■ **Task description**
Scan the following data for lines with "icon" and state how many there are, as a number only.
[Data]
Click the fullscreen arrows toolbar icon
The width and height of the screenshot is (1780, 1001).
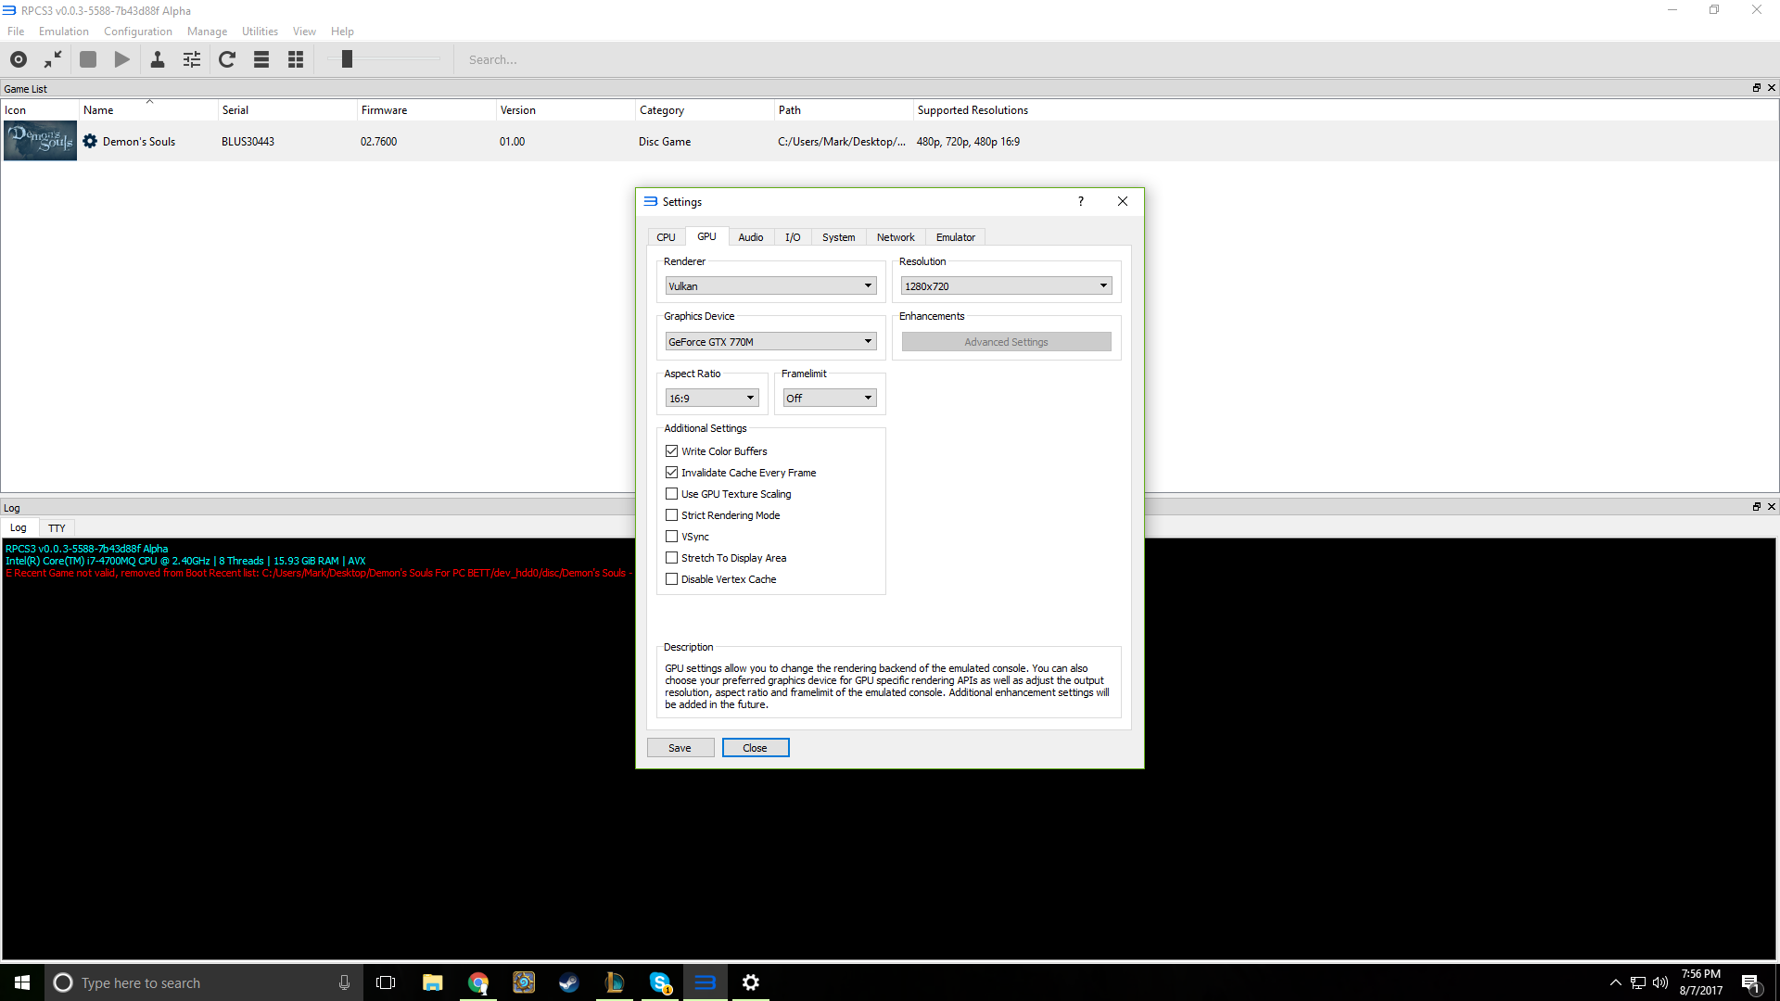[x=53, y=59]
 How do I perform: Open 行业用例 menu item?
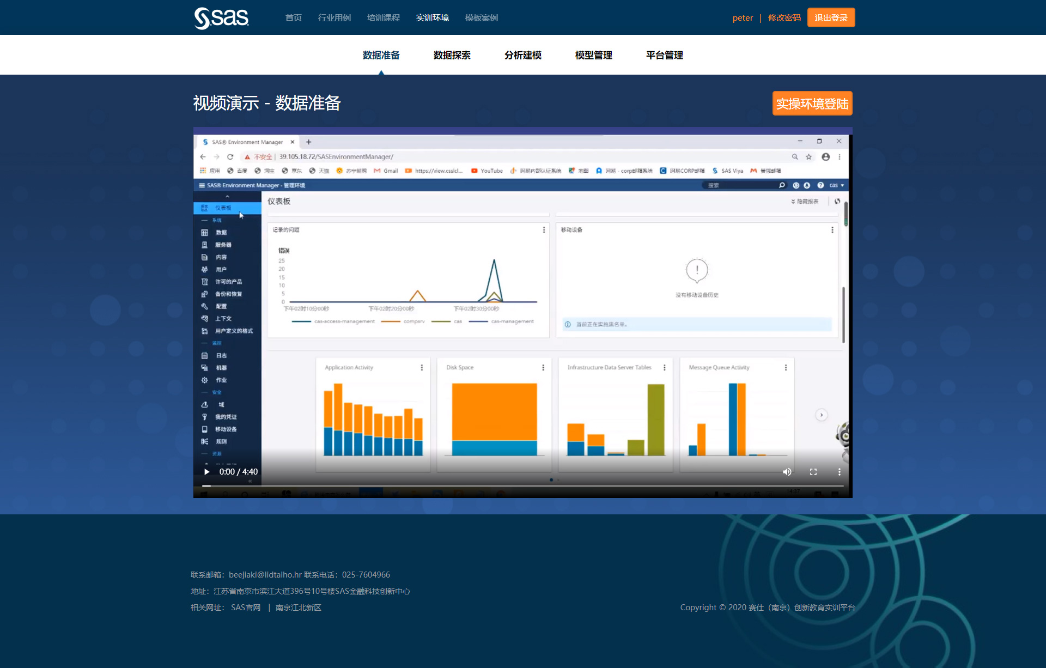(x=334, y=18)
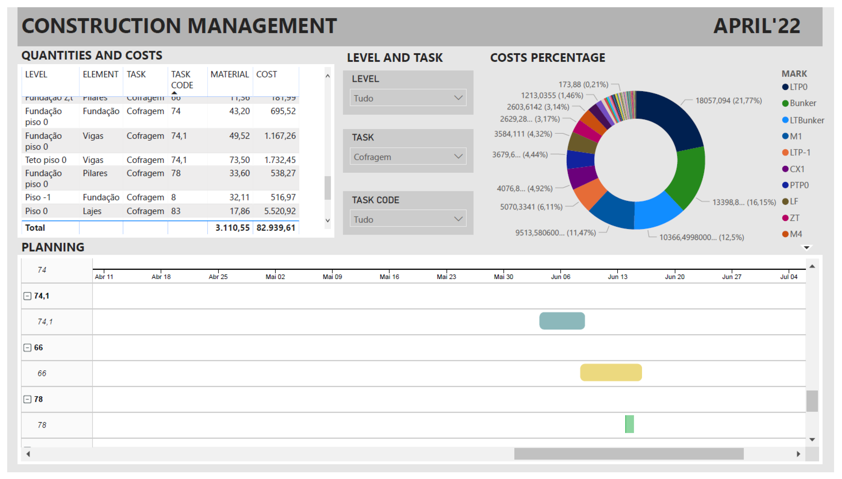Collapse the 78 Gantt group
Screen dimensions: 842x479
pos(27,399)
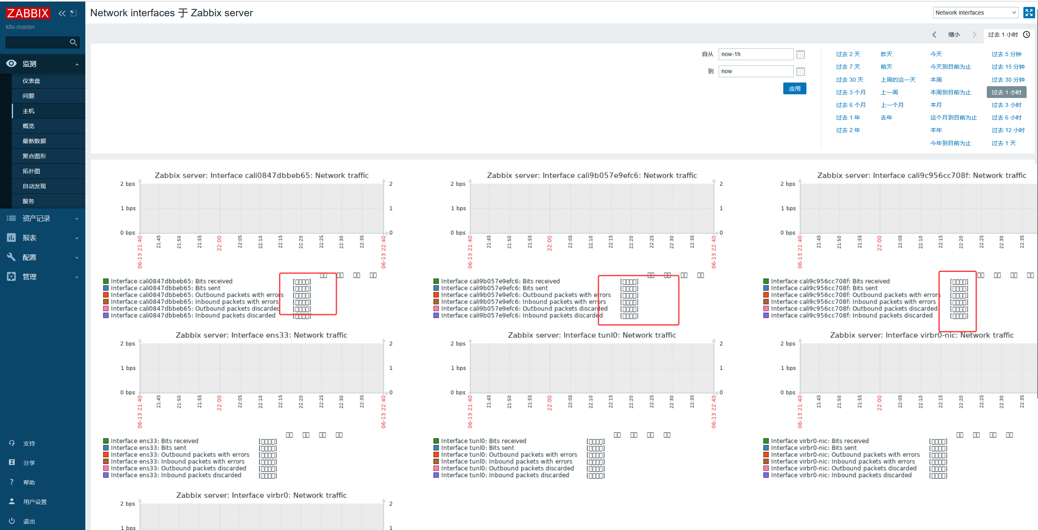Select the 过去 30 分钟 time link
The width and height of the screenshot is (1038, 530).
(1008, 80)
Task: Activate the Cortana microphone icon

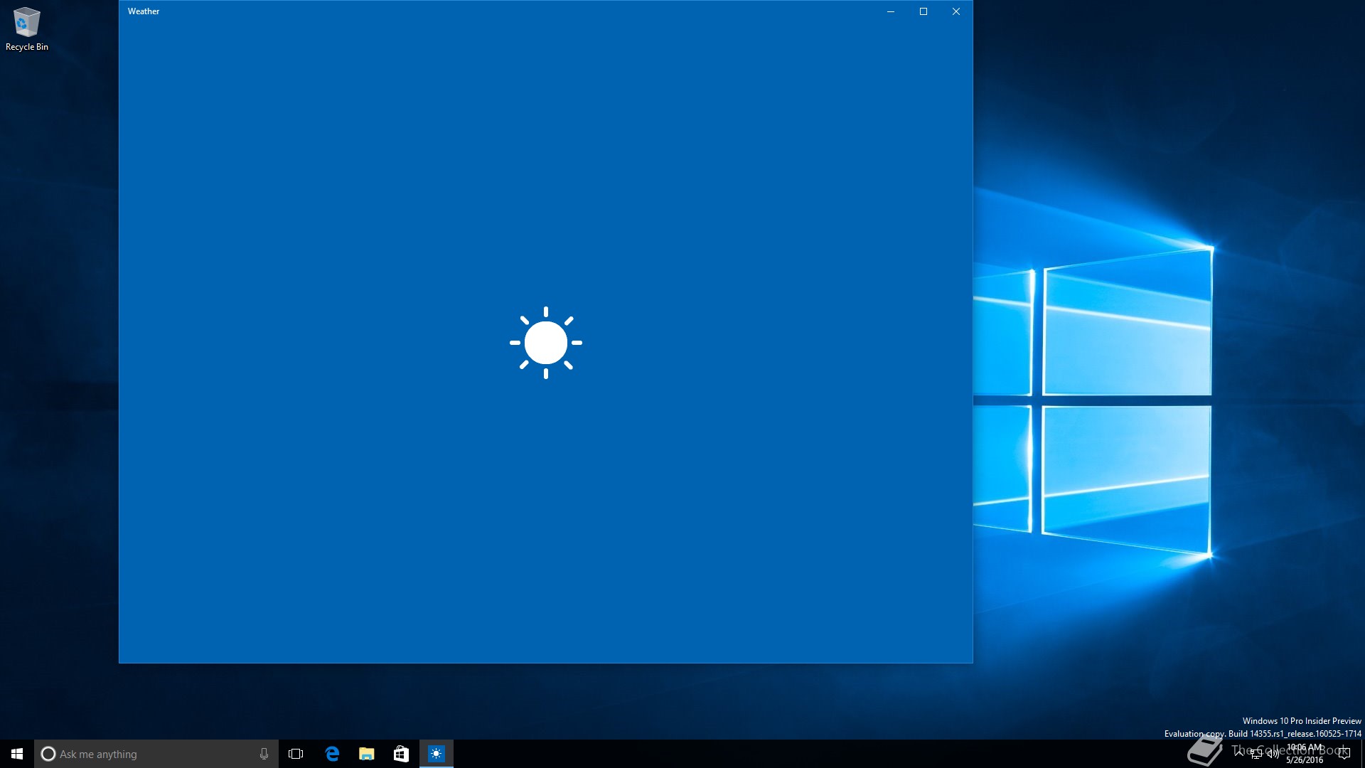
[/Data]
■ **Response box**
2